The idea of just adding “one more step” to the existing literature has a paradoxical effect on my thinking. On one hand, it makes it seem like, “Oh, that sounds easy enough. I can do that” , while on the other hand I think, “If it’s so easy, it must be too trivial to be worth a look.” I used to think that research came spontaneously from a brilliant mind, and to an extent I still do. Maybe that’s the impostor syndrome rearing its ugly head.
Being more mathy
For the sake of journaling, I want to make it clear that one of my goals for my PhD is to be comfortable dealing with the “statistics” side of biostatistics. If I want to compete with the pure Statistics PhD students, then I should have a fluency with them by the end of my time here.
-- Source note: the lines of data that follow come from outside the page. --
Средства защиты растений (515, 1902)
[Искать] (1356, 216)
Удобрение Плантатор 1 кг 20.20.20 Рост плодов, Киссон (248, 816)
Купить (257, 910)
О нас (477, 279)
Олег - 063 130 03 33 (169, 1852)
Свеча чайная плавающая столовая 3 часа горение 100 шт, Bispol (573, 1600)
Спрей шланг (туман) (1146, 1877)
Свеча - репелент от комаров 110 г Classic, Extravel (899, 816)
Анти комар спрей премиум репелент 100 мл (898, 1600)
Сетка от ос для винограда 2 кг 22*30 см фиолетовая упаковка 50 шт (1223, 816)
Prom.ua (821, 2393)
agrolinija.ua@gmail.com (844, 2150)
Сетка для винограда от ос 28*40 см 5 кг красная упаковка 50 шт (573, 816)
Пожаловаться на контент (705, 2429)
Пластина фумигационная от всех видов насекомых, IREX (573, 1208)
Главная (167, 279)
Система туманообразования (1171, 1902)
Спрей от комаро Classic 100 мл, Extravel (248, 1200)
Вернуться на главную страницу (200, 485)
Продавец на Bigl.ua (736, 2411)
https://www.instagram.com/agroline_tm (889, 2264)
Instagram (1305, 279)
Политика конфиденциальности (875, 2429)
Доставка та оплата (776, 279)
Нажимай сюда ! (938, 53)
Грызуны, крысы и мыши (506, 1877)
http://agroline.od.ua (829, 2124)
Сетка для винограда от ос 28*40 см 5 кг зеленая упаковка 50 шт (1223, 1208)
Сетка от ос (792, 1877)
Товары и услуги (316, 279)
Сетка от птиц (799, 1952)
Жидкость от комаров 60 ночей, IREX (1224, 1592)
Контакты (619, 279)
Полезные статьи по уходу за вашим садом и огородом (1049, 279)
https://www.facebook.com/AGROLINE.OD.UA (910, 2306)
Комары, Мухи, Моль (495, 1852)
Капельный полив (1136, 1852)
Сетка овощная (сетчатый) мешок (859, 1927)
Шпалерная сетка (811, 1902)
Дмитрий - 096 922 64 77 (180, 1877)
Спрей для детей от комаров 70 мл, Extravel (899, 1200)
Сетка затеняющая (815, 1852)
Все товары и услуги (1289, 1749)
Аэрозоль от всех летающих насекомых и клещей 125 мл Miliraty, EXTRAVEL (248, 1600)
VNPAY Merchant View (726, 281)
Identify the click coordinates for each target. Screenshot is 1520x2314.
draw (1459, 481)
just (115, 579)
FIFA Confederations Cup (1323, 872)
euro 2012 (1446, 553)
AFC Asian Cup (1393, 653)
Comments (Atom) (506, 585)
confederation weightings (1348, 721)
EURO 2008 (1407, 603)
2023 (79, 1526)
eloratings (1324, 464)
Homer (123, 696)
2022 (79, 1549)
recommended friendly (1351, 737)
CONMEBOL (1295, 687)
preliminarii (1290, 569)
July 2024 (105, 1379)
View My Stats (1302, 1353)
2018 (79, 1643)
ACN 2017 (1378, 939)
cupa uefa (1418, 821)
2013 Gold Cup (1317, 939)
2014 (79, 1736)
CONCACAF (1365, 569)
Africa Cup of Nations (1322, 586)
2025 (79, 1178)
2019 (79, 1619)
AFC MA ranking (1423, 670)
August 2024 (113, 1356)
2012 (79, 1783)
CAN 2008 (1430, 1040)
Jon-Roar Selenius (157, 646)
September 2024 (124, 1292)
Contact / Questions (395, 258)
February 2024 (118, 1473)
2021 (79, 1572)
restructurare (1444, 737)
A nice gesture for sure, but progress has been slow moving with Jingjing’s project. I still feel like I’m carbon copying the proof from our inspiration paper, and I don’t know the details of the proof enough to be sure that it’s right. With Jingjing teaching this quarter, it’s been frustrating to have to repeat talking about results that we’ve talked about already. I don’t blame her though, the onus is on me to understand the paper and apply it to our new context. Without her guidance, I feel like I won’t progress.
Despite this, Cal Newport’s book offers some helpful advice on this front: go through the process of recreating the proof in the original paper. The proofs are already laid out there, so understand those before applying it to a new result. Another manifestation of the adjacent possible!
Until the next progress report in two weeks!